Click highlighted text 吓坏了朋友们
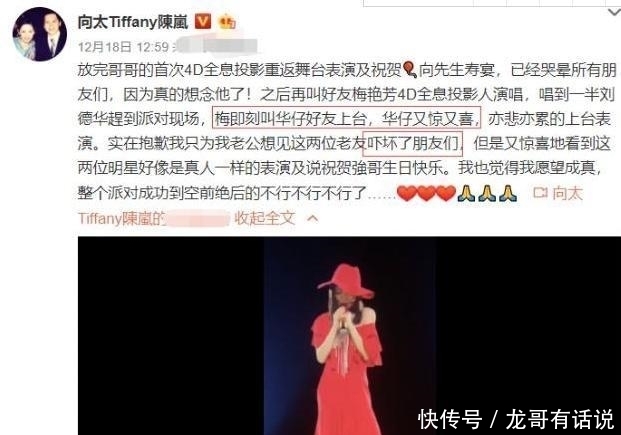The height and width of the screenshot is (435, 621). [x=413, y=143]
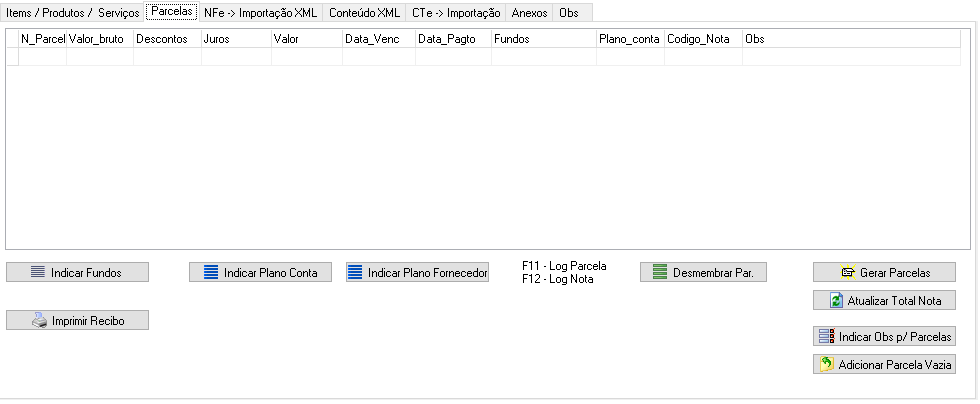Viewport: 980px width, 404px height.
Task: Click the Indicar Plano Conta blue icon
Action: coord(210,272)
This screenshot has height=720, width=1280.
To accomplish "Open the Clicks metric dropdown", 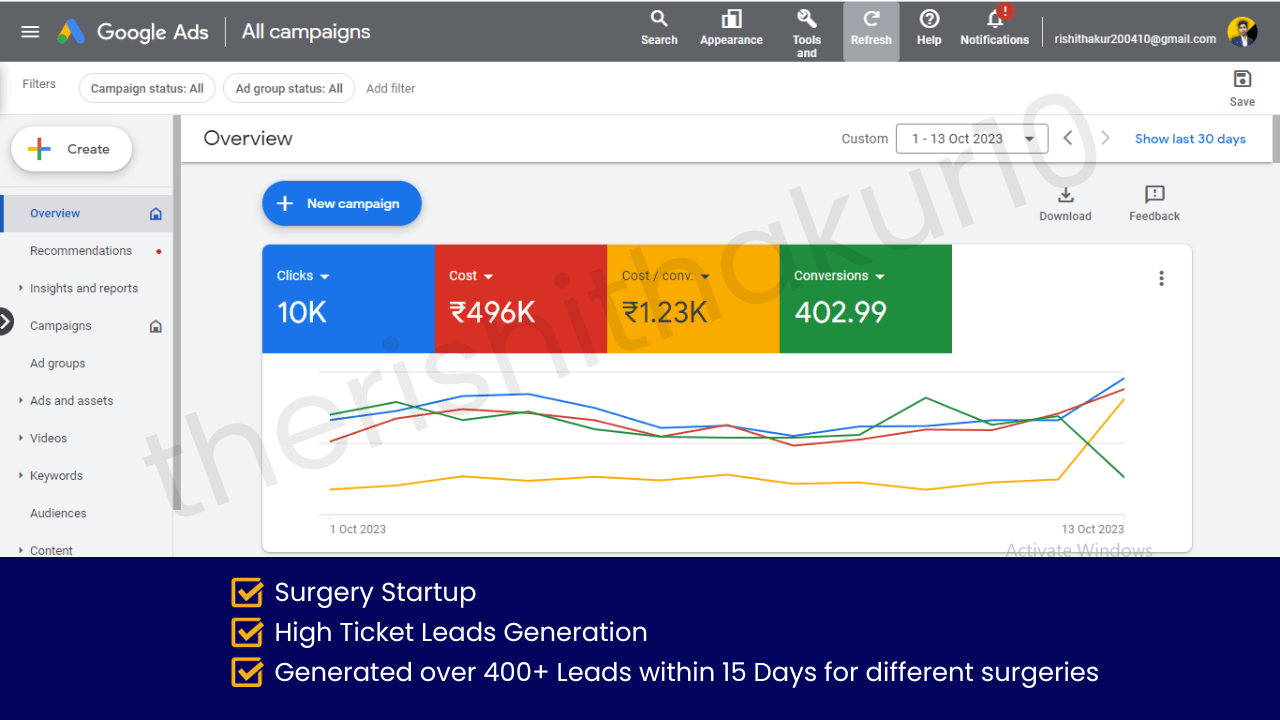I will (324, 276).
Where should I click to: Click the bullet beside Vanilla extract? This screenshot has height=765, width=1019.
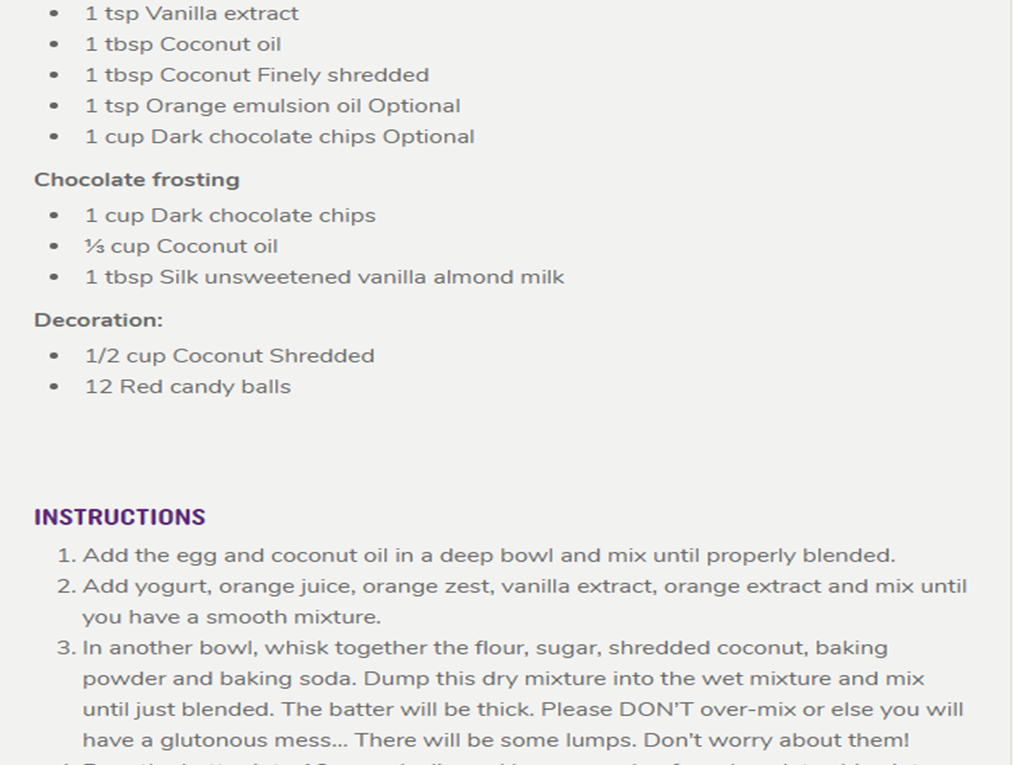54,14
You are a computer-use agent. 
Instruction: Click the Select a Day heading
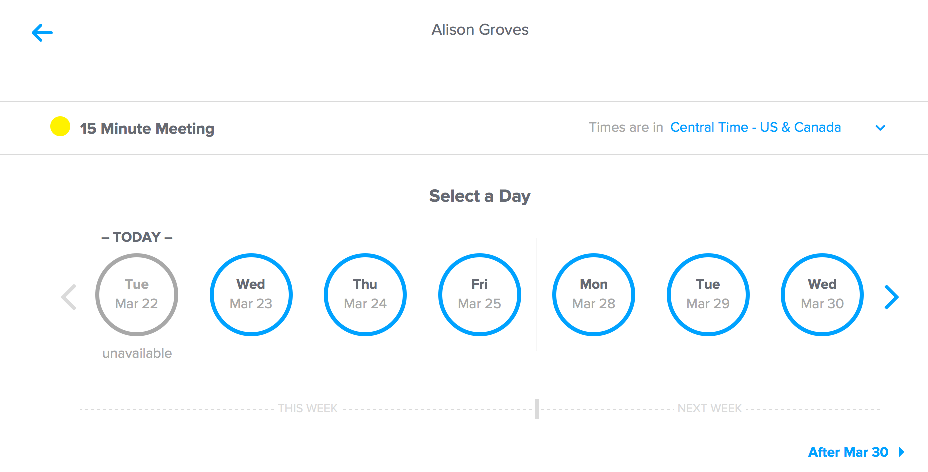pos(480,196)
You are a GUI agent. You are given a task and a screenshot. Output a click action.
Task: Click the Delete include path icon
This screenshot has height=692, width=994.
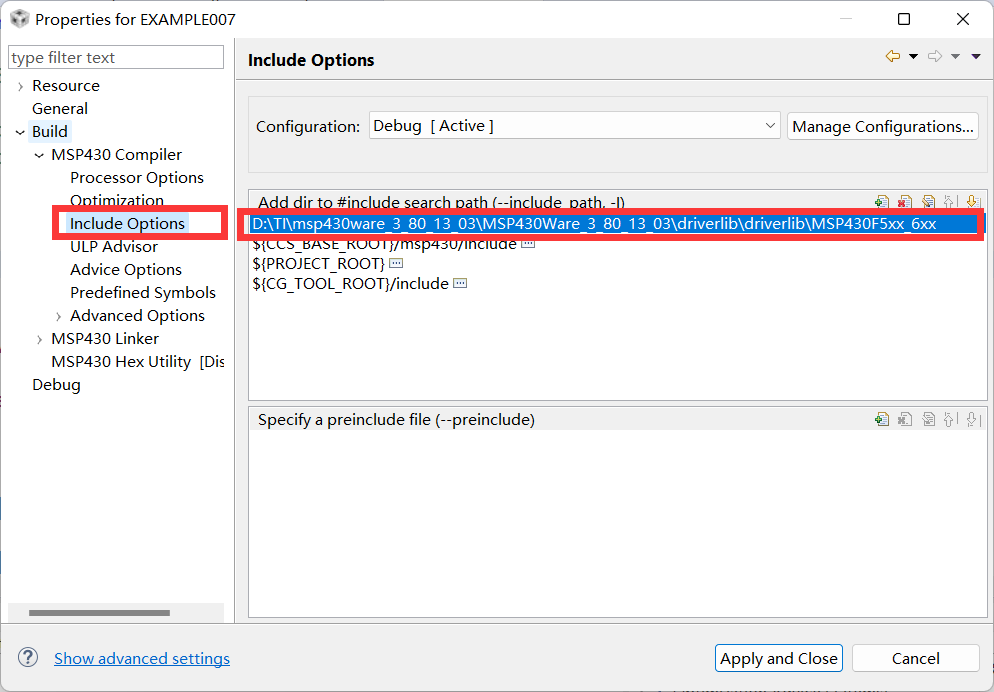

......

EXERCISE REQUIREMENTS ▸ Only the lines from the one holding "You are a GUI" through the last line of the records should be output, please, exactly and without any pictures.

ANSWER SECTION ▸
You are a GUI agent. You are given a task and a screenshot. Output a click action.
Task: Click the Delete include path icon
This screenshot has height=692, width=994.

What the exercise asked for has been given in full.